A single figure is wanted: the count of lines below containing the string "Switch".
[Extracted data — start]
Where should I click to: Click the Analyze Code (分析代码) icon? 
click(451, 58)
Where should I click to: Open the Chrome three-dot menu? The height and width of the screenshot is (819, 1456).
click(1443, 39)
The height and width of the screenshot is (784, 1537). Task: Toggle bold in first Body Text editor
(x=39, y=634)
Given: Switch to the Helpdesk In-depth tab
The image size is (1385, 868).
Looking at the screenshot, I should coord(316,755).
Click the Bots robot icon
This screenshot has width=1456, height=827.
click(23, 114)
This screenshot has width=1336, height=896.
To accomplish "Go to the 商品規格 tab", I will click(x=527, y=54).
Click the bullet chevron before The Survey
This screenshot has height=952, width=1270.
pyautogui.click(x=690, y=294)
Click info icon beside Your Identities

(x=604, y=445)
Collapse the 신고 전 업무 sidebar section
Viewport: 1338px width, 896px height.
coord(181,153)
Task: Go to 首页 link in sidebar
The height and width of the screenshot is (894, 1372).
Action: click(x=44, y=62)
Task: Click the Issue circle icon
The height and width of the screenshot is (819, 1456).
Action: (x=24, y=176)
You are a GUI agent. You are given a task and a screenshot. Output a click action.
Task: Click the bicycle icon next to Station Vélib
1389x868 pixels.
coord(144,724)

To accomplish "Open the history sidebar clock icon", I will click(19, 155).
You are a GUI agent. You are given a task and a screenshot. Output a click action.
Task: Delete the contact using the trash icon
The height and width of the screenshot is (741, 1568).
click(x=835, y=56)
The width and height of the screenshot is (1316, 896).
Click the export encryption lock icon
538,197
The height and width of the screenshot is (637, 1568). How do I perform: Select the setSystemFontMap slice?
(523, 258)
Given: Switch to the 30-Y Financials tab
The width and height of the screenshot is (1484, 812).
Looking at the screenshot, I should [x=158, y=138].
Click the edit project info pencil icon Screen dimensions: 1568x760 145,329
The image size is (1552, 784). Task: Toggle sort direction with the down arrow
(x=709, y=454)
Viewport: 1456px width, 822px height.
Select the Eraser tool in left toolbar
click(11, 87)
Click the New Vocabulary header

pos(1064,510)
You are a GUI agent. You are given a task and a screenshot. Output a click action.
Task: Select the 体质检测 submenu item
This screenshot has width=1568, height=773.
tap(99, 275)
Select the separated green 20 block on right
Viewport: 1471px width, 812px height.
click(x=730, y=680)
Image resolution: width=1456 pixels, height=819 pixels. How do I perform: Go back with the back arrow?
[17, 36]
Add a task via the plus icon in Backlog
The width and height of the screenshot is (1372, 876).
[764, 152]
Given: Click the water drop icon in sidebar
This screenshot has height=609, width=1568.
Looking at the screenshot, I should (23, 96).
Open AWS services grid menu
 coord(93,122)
[Extracted data — finish]
- [Output of the exercise]: 2